+++ Data shown +++
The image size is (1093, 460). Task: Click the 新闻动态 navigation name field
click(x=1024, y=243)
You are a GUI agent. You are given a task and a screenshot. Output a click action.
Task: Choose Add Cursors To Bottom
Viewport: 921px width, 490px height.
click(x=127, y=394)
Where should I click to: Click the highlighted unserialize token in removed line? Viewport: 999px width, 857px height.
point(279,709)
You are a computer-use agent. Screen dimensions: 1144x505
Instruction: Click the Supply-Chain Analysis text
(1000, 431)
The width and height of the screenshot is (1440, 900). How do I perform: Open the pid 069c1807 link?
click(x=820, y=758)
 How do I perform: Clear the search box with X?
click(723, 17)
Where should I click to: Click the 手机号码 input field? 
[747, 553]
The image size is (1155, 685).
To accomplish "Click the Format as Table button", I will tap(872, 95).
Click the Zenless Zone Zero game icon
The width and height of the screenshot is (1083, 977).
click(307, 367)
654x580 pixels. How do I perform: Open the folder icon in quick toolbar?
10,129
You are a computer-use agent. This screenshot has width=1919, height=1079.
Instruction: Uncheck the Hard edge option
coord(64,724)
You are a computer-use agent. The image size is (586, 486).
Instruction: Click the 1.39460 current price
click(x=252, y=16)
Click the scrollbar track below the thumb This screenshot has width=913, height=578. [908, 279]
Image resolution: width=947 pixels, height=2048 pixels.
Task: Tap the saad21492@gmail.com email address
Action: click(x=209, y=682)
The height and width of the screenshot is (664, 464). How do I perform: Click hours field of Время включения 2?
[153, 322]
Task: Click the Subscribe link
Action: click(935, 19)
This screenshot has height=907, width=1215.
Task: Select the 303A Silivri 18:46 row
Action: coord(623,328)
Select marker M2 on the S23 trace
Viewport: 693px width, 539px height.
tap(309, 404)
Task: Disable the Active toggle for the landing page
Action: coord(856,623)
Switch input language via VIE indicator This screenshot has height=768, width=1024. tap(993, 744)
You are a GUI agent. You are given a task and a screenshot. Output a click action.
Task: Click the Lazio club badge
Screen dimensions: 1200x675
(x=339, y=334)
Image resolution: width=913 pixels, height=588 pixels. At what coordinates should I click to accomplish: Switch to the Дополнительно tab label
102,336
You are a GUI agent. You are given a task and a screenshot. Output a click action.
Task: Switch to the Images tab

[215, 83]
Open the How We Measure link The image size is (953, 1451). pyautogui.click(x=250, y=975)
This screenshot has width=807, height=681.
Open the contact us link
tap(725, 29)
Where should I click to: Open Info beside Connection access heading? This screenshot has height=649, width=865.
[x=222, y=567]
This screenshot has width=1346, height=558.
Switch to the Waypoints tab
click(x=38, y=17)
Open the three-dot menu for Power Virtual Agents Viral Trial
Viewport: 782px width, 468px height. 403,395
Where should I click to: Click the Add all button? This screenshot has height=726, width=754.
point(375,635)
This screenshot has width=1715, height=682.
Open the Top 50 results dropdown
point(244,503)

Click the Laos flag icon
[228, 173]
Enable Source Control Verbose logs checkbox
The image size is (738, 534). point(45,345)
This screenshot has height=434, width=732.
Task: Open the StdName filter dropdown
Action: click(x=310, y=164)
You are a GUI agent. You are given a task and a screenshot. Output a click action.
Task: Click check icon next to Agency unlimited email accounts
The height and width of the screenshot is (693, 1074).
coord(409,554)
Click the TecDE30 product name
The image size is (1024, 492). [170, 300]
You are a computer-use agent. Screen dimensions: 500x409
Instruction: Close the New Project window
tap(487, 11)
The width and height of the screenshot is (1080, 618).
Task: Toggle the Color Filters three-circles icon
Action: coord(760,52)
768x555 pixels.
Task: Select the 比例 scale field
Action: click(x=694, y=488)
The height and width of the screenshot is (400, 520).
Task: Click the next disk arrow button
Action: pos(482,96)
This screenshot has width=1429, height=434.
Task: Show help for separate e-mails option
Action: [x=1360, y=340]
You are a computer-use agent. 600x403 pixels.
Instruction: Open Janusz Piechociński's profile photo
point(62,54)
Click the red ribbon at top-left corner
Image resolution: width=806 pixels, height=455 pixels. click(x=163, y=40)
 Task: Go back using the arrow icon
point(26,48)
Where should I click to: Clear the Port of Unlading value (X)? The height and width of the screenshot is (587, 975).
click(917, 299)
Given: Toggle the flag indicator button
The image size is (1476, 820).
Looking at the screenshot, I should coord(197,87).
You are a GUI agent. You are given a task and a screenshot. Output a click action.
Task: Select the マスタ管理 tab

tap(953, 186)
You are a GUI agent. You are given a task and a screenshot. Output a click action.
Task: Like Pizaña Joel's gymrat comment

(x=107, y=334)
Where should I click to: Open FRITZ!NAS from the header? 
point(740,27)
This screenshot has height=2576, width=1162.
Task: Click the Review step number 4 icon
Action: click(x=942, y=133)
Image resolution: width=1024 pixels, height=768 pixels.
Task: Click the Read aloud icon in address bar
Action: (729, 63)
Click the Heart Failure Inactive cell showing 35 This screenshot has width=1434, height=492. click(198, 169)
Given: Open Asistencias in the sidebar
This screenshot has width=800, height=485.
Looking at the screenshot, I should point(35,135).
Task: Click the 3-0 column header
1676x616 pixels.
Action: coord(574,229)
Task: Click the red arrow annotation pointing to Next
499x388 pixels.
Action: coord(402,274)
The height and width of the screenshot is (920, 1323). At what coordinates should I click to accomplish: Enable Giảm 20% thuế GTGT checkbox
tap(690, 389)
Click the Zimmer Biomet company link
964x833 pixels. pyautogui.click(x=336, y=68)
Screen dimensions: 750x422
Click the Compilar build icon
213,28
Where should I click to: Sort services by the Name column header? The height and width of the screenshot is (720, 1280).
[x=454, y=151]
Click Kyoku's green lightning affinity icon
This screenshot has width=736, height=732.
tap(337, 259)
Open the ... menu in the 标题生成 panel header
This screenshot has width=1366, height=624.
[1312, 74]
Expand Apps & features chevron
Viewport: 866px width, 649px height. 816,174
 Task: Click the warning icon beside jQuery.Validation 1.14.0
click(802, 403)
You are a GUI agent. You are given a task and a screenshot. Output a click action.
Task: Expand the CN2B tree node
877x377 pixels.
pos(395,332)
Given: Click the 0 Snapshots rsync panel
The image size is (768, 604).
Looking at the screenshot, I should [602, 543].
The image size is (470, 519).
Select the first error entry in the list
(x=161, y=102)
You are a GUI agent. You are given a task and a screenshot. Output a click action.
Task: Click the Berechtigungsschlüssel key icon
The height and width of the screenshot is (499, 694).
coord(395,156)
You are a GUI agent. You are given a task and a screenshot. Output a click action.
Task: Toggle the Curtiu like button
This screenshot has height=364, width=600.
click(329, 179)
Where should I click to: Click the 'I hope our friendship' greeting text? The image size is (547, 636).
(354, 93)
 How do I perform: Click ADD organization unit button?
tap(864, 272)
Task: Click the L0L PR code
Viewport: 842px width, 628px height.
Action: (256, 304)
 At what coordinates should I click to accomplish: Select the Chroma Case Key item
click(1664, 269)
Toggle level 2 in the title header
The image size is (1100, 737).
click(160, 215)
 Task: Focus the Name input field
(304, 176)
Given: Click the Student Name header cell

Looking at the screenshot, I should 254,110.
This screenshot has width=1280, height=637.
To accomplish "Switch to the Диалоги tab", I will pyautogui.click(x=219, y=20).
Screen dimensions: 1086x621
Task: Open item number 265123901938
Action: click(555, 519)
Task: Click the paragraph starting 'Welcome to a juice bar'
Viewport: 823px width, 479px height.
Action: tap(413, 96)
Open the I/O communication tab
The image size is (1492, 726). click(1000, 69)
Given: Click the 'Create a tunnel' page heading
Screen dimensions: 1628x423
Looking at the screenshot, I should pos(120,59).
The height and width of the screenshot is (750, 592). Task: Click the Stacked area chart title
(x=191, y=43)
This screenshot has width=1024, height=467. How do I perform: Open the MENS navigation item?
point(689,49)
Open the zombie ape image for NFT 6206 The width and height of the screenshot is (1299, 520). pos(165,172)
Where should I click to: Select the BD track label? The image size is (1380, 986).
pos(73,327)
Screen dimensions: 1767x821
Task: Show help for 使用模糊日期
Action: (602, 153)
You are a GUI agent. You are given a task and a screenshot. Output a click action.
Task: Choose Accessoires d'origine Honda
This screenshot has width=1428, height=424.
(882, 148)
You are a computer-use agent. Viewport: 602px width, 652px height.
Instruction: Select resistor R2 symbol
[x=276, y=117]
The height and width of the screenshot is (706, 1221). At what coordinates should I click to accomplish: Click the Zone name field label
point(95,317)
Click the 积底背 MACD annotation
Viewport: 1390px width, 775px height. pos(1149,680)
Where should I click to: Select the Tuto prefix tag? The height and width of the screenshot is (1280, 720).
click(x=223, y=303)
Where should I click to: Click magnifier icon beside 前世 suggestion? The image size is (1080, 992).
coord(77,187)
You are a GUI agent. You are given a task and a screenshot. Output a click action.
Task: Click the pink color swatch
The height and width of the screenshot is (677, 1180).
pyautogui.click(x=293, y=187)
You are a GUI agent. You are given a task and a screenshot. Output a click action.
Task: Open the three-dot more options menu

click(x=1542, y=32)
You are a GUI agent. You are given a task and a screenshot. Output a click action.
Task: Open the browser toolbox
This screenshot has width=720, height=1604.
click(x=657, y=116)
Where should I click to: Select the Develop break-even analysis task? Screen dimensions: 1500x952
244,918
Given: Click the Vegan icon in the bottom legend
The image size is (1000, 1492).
+++
• **Problem requirements**
Scan the entries for lines with the string "panel". Report only how many there are.

• **Exercise output**
2